PROMPT 1:
Answer these questions from the CHOICES excerpt:
(a) What should chatbots ask a visitor for after welcoming them?
(b) Which lab developed the CHOICES framework?
(c) Under "Incentives," which group of people is singled out as responding to instant gratification?
PROMPT 2:
Name every person the CHOICES excerpt lists as an author, researcher or Nobel Laureate whose work the framework is based on.

SOURCE EXTRACT START

Chatbots should be programmed to welcome the visitor and ask for a first name, which can be used at crucial touchpoints – like when the same visitor proceeds through the product range or when signing for the newsletter or is about to add a product to their cart. The business should then be able to personalize every future piece of communication directed toward the visitor.

3. Use CHOICES
McKinsey’s Behavioural Insight Lab developed the CHOICES framework, which is based on work published by world-renowned authors, researchers and Nobel Laureates like Daniel Kahneman, Dan Ariely, Uri Gneezy, Richard Thaler, John List and John Lowenstein. The CHOICES framework highlights the following principles:

a. Context: Visitors identify information within the subtext of other subconscious benchmark information. Show your offerings as compared to a famous/trending brand’s offerings.

b. Habit: People involuntarily behave according to their habits. Proactively contact new customers right after they purchase when your analytics show you that people tend to call at a specific time after they make a purchase.

c. Other People: Regardless of how distinct people want to perceive themselves, they always become affected by mass influence. Show the number of customers satisfactorily served. To further reinforce this fact, show satisfied customers that match the customer’s profile.

d. Incentives: People, especially millennials, respond to instant gratification. This is why the Likes, Comments and Shares buttons on social media are so crucial. Provide incentives for first time/repeat buyers or freebies for those who identify bugs or glitches in your app.

SOURCE EXTRACT END
DATA EXTRACTS START

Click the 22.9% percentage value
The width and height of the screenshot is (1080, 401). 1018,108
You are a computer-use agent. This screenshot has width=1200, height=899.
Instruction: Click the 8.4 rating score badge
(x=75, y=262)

DATA EXTRACTS END

TASK OUTPUT 1:
(a) A first name.
(b) McKinsey's Behavioural Insight Lab.
(c) Millennials.

TASK OUTPUT 2:
Daniel Kahneman, Dan Ariely, Uri Gneezy, Richard Thaler, John List, John Lowenstein